_Objective_.
Rewrite the part of the material below that opens with the line containing "Given: Click the reply arrow icon" and closes with the end of the material, changing "pen tool" to "brush tool" and keeping all else unchanged. Omit the pictures from your answer.

(Material excerpted from a collection)
»»
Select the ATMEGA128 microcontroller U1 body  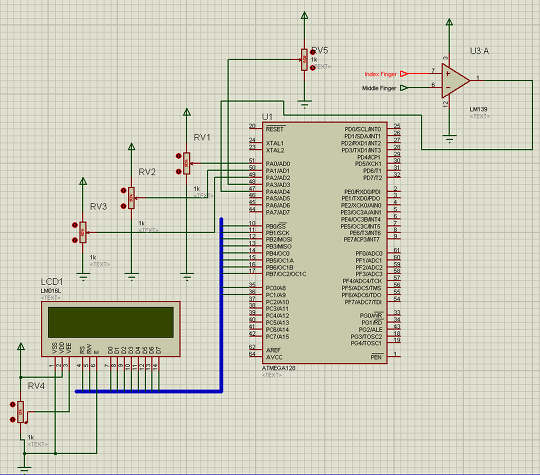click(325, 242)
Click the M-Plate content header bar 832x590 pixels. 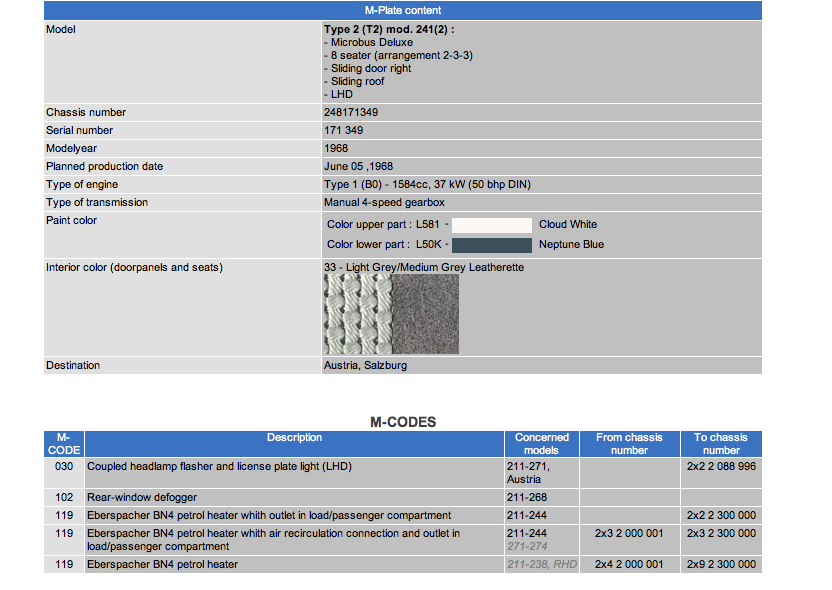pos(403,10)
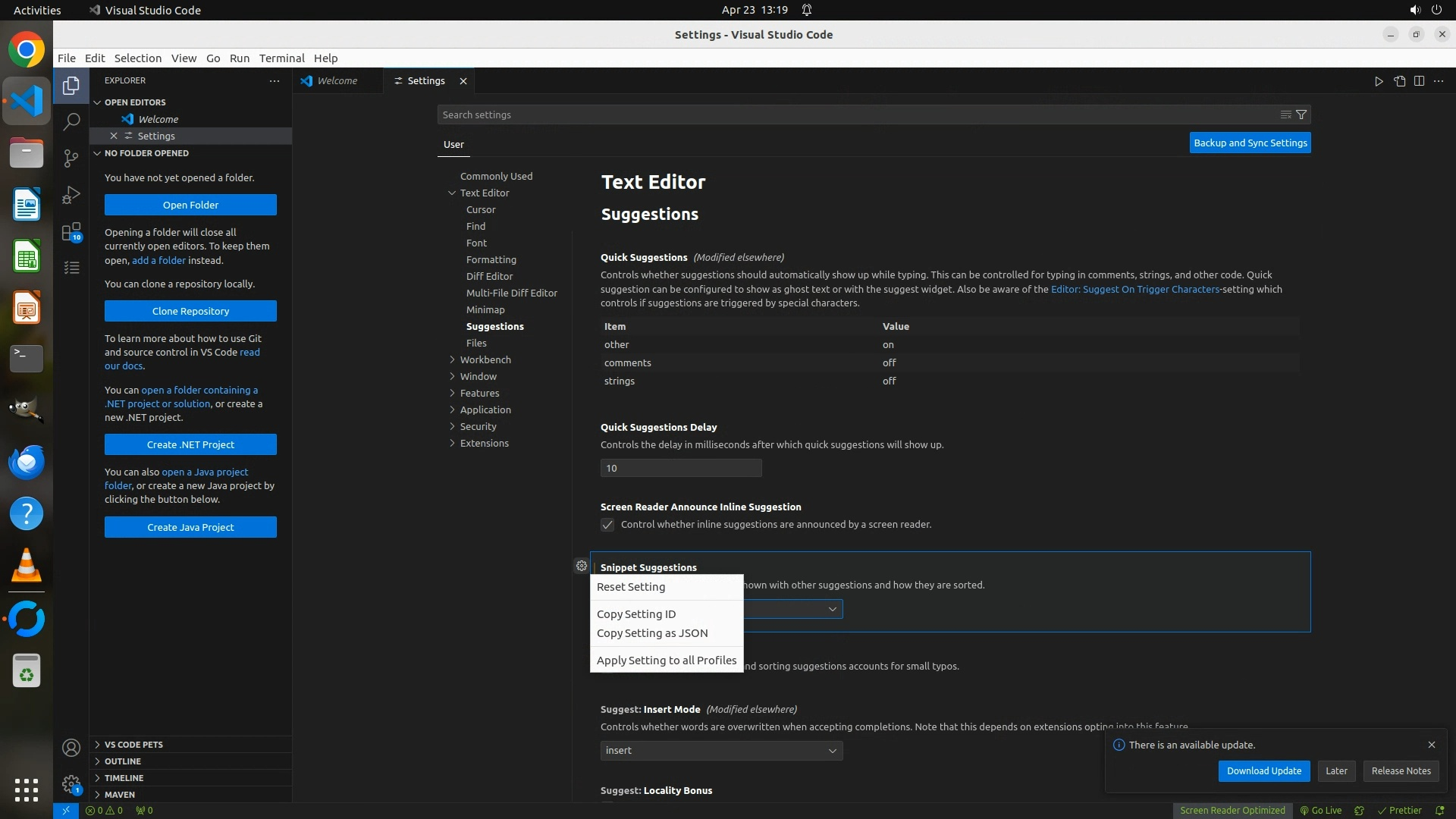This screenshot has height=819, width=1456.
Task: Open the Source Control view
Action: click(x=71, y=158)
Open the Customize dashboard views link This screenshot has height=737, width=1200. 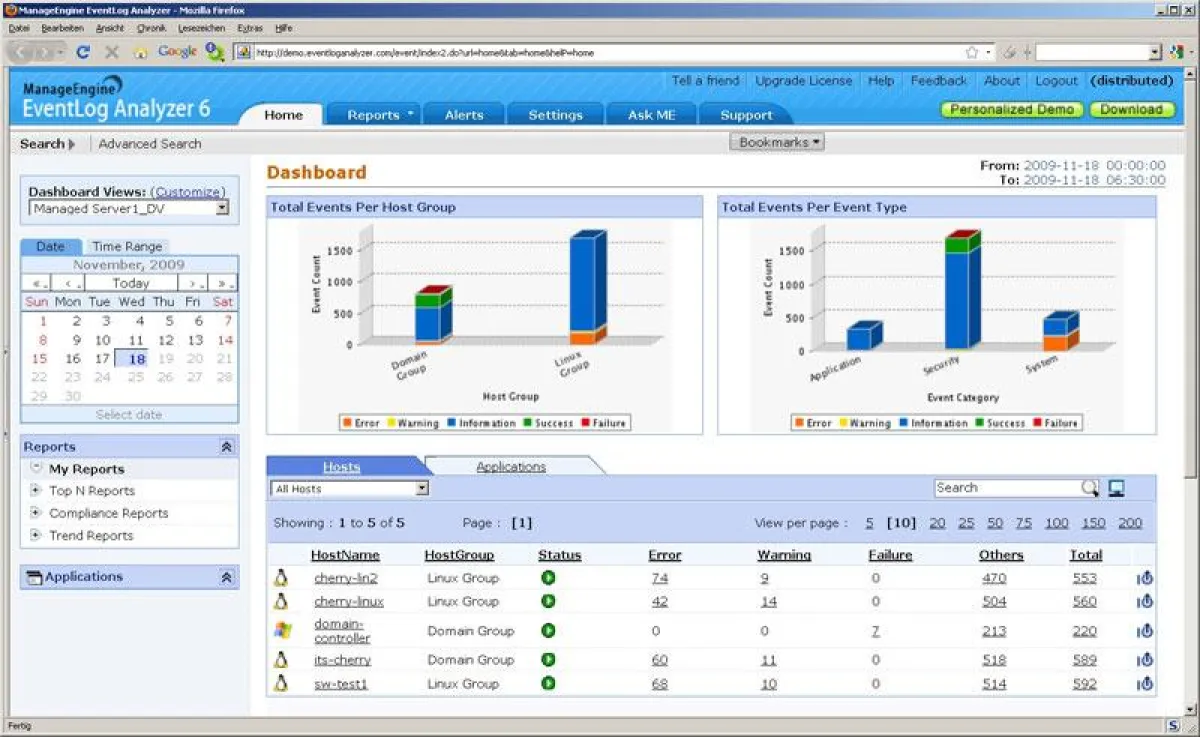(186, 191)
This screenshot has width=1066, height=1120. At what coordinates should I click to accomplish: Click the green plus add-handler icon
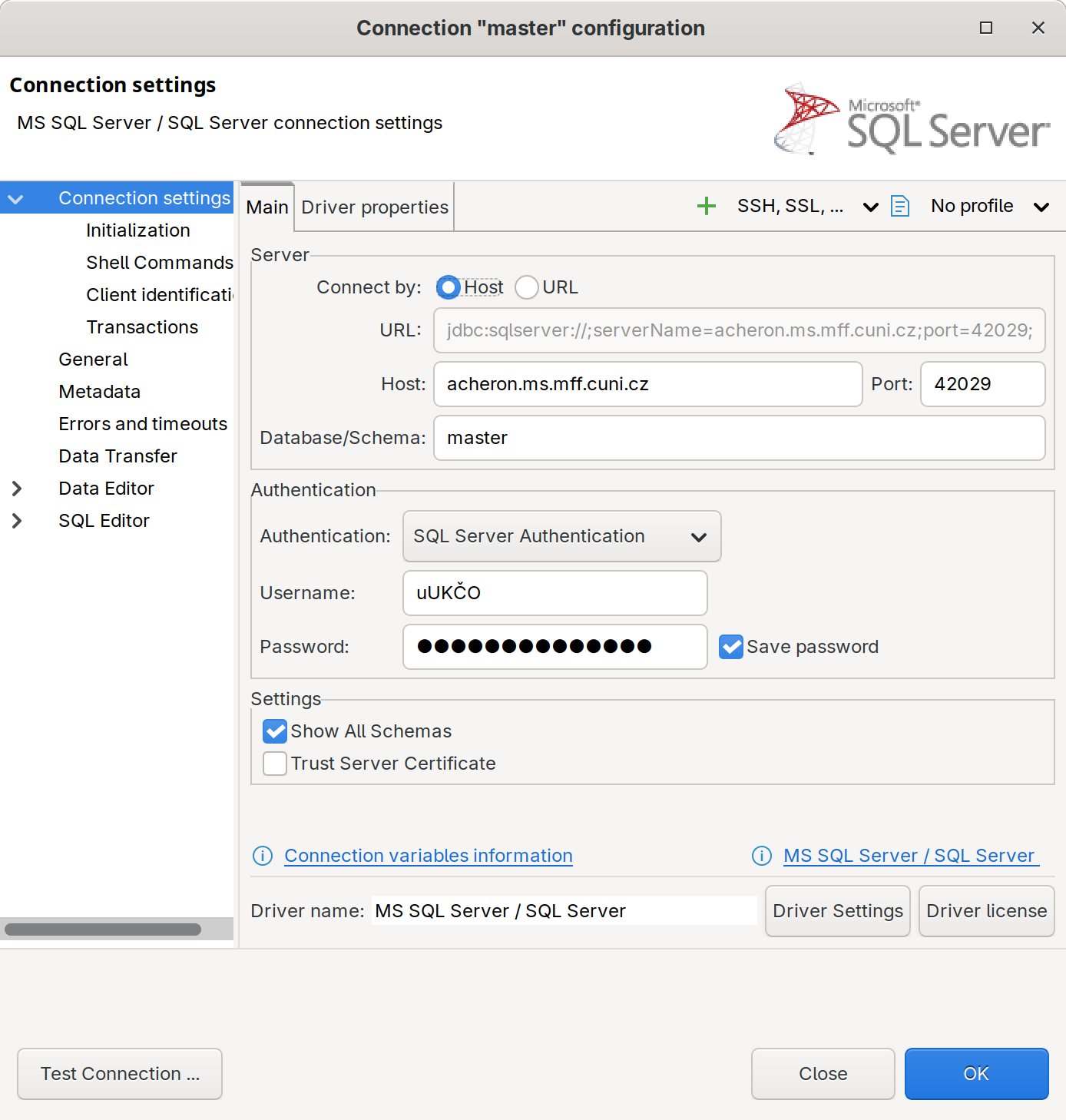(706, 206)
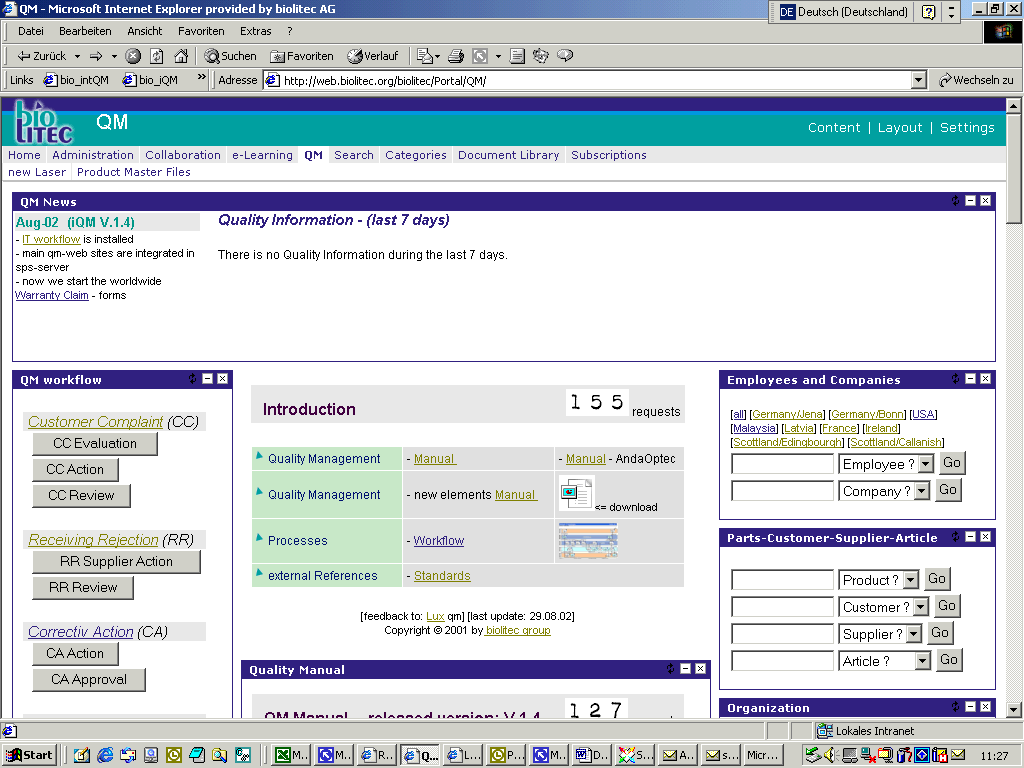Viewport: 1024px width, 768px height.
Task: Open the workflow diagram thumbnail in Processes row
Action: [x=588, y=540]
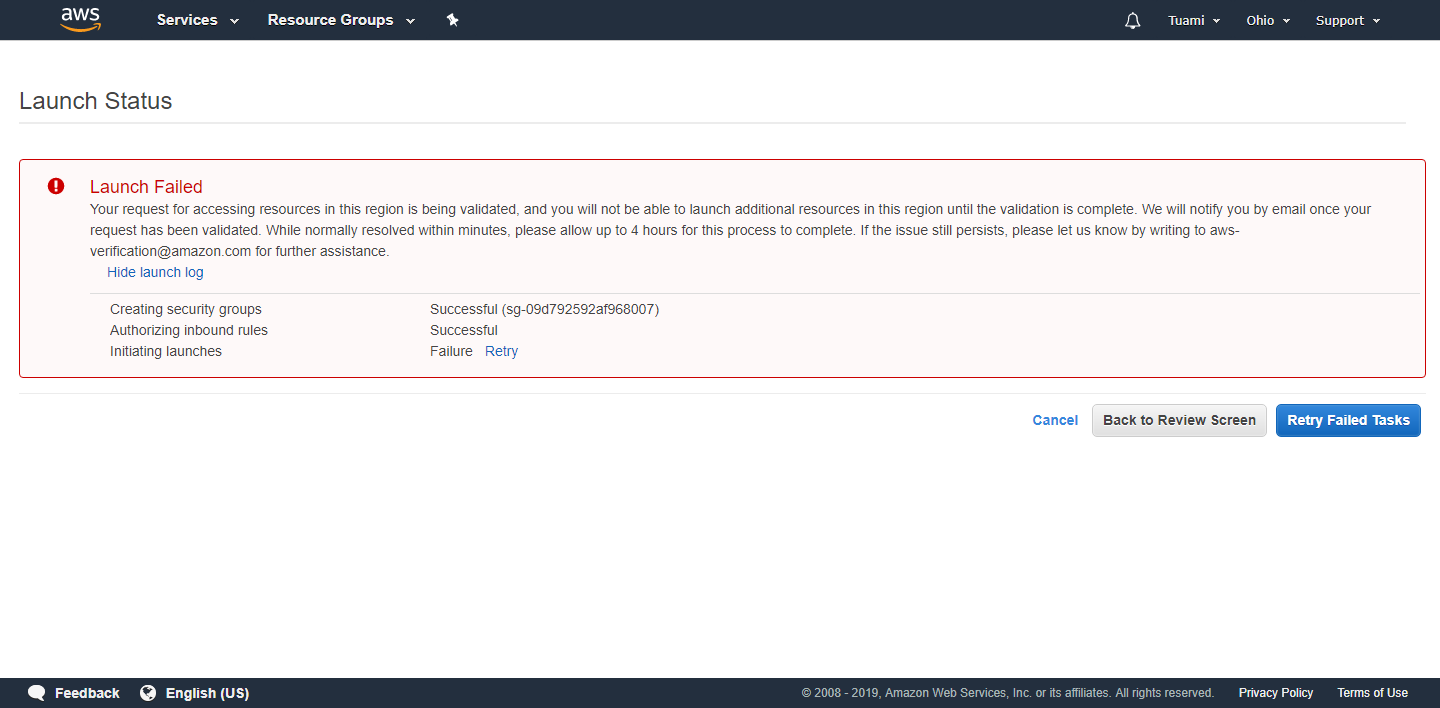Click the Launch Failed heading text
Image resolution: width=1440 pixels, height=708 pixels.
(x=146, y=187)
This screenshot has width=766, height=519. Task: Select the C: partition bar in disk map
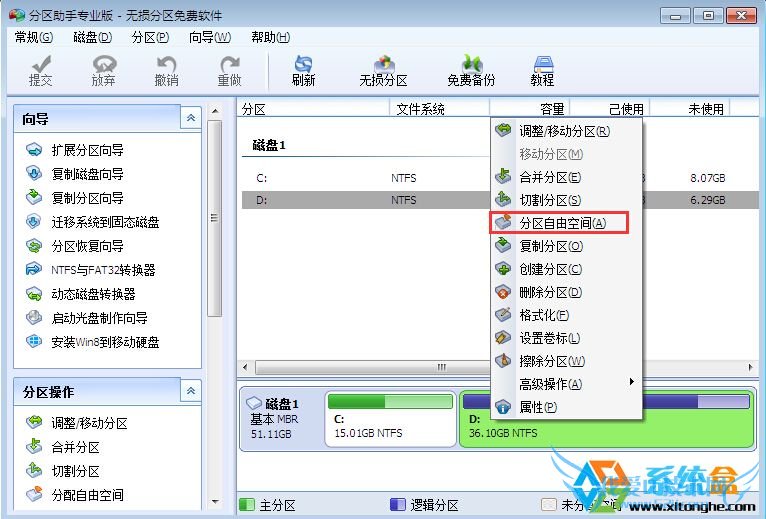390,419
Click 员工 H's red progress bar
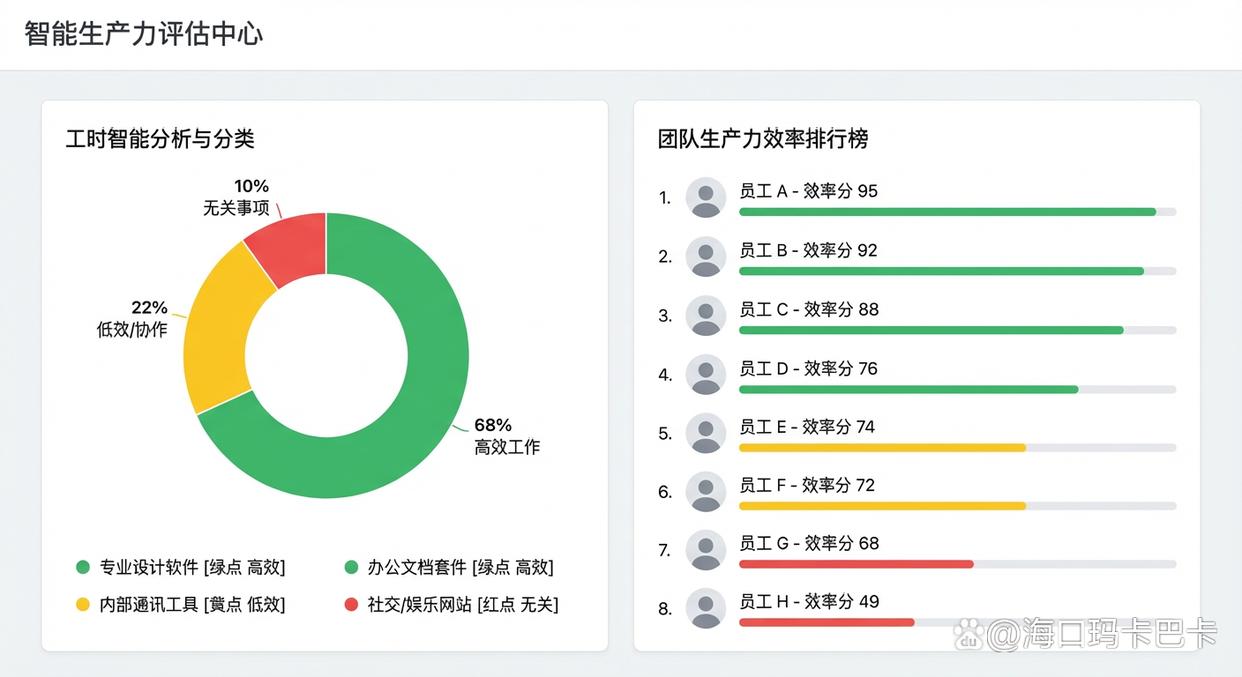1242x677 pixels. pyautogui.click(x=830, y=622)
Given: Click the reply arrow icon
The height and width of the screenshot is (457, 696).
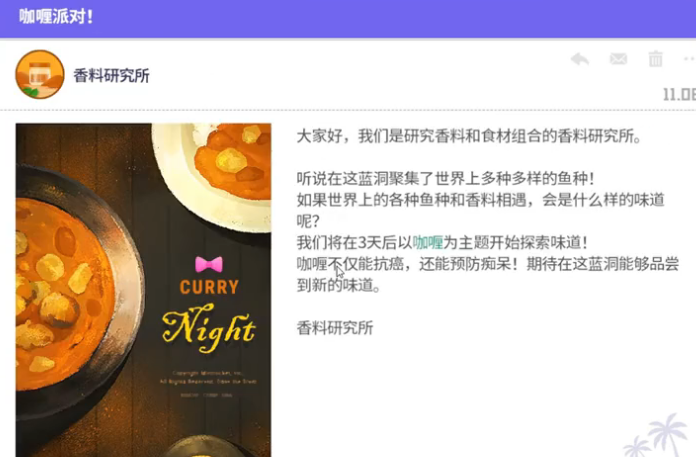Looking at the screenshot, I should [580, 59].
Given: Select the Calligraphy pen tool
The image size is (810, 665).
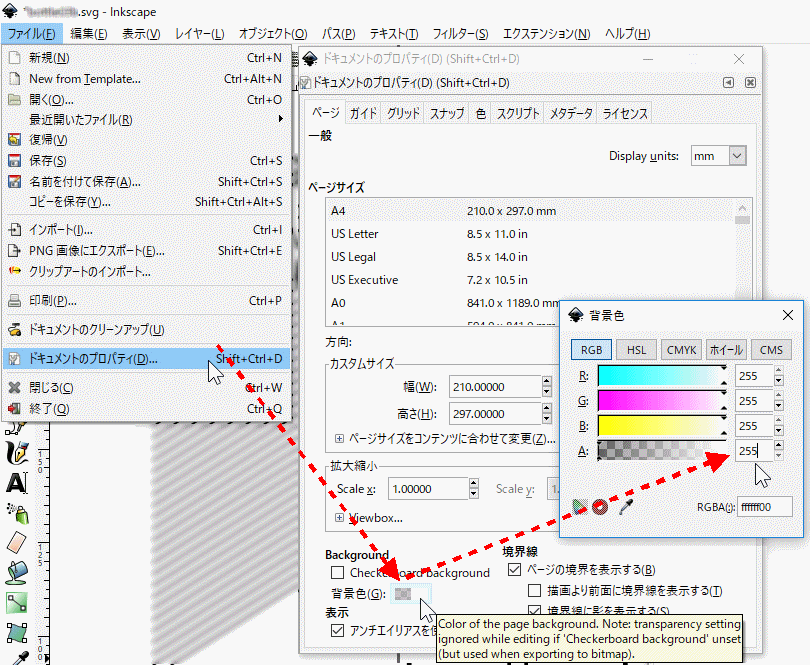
««
_Answer for the task_.
Given: Click the reply arrow icon
The height and width of the screenshot is (457, 696).
Looking at the screenshot, I should [580, 59].
Given: Select the Calligraphy brush tool
The image size is (810, 665).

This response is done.